▶ **REQUIREMENTS**
A) Could you reproduce the document import page word for word?
B) In the records, can you format the lines as a numbered list, starting at the line that has "Given: Enable the 答案图片 checkbox" and stopping after the line that has "Screen dimensions: 1204x860", with blank lines left out?

▶ **PROVIDED PASSAGE**
--- Begin ---

Document Import

LeafPress can import Word (.docx), PowerPoint (.pptx), Excel (.xlsx), and LaTeX (.tex) files and convert them to Markdown. This is useful for migrating existing documents into an MkDocs project.

leafpress import report.docx
leafpress import deck.pptx
leafpress import data.xlsx
leafpress import paper.tex

# Import multiple files at once — mix and match formats
leafpress import *.docx *.pptx *.xlsx *.tex

# Send all output to a directory
leafpress import *.docx *.pptx *.xlsx *.tex -o docs/

See the CLI Reference for all flags and examples.

Word Import (DOCX)

Word documents are converted using the mammoth library, which maps Word styles to semantic HTML, then to Markdown.

What's supported

Feature	How it's handled
Headings	Mapped to `#`–`######` based on Word heading level
Bold / italic	Preserved as `bold` and `italic`
Hyperlinks	Converted to Markdown link syntax
Ordered / unordered lists	Converted to Markdown lists
Tables	Converted to pipe-style Markdown tables
Images	Extracted to an `assets/` directory and referenced via Markdown image syntax
Code blocks	Detected by Word style name — use `--code-styles` to specify which styles are code

Code block detection

By default, no Word styles are treated as code. Use --code-styles to specify which style names should become fenced code blocks:

leafpress import report.docx --code-styles "Code Block,Source Code"

--- End ---

▶ **GIVEN INFORMATION**
--- Begin ---

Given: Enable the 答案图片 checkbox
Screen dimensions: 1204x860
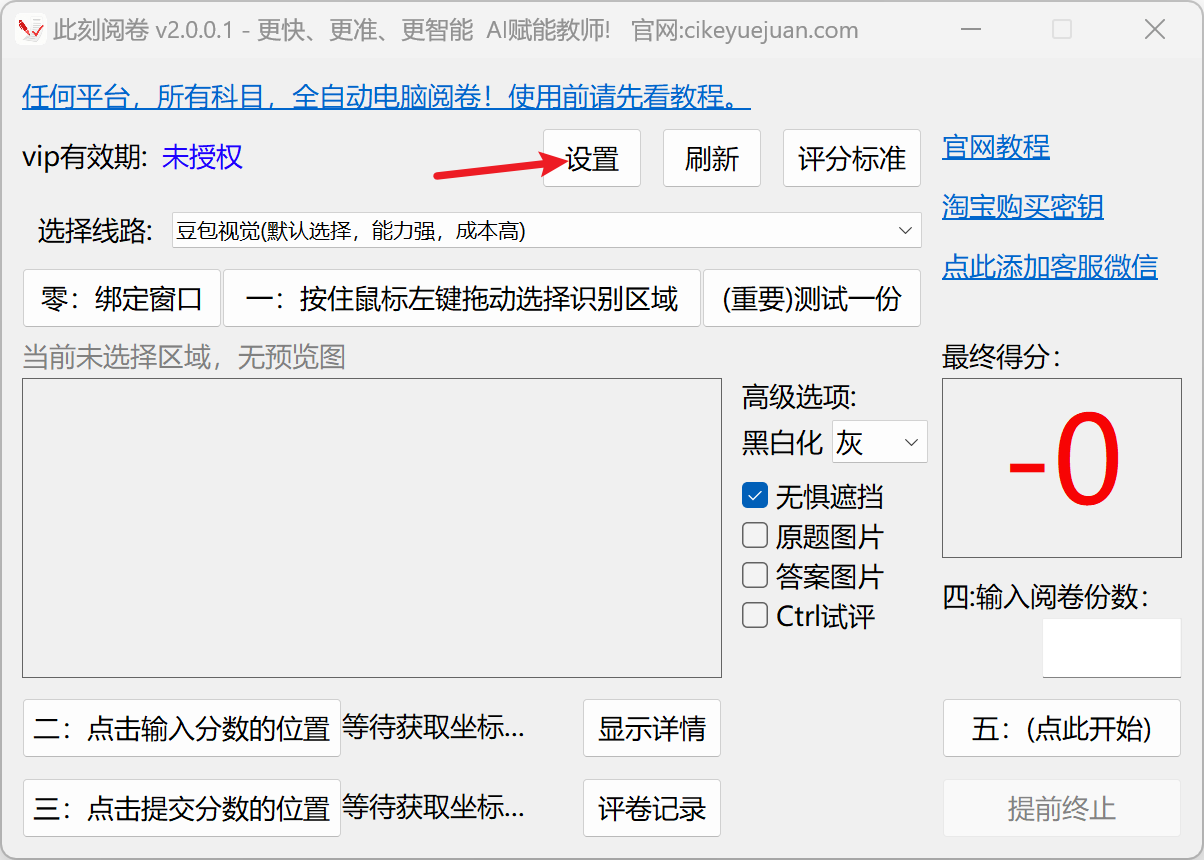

--- End ---
--- Begin ---

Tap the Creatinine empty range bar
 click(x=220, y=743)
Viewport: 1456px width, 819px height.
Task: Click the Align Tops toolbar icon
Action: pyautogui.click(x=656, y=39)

--- End ---

▶ **PER-TASK OUTPUTS**
A)
Document Import

LeafPress can import Word (.docx), PowerPoint (.pptx), Excel (.xlsx), and LaTeX (.tex) files and convert them to Markdown. This is useful for migrating existing documents into an MkDocs project.

leafpress import report.docx
leafpress import deck.pptx
leafpress import data.xlsx
leafpress import paper.tex

# Import multiple files at once — mix and match formats
leafpress import *.docx *.pptx *.xlsx *.tex

# Send all output to a directory
leafpress import *.docx *.pptx *.xlsx *.tex -o docs/

See the CLI Reference for all flags and examples.

Word Import (DOCX)

Word documents are converted using the mammoth library, which maps Word styles to semantic HTML, then to Markdown.

What's supported

Feature	How it's handled
Headings	Mapped to `#`–`######` based on Word heading level
Bold / italic	Preserved as `bold` and `italic`
Hyperlinks	Converted to Markdown link syntax
Ordered / unordered lists	Converted to Markdown lists
Tables	Converted to pipe-style Markdown tables
Images	Extracted to an `assets/` directory and referenced via Markdown image syntax
Code blocks	Detected by Word style name — use `--code-styles` to specify which styles are code

Code block detection

By default, no Word styles are treated as code. Use --code-styles to specify which style names should become fenced code blocks:

leafpress import report.docx --code-styles "Code Block,Source Code"

B)
1. Given: Enable the 答案图片 checkbox
2. Screen dimensions: 1204x860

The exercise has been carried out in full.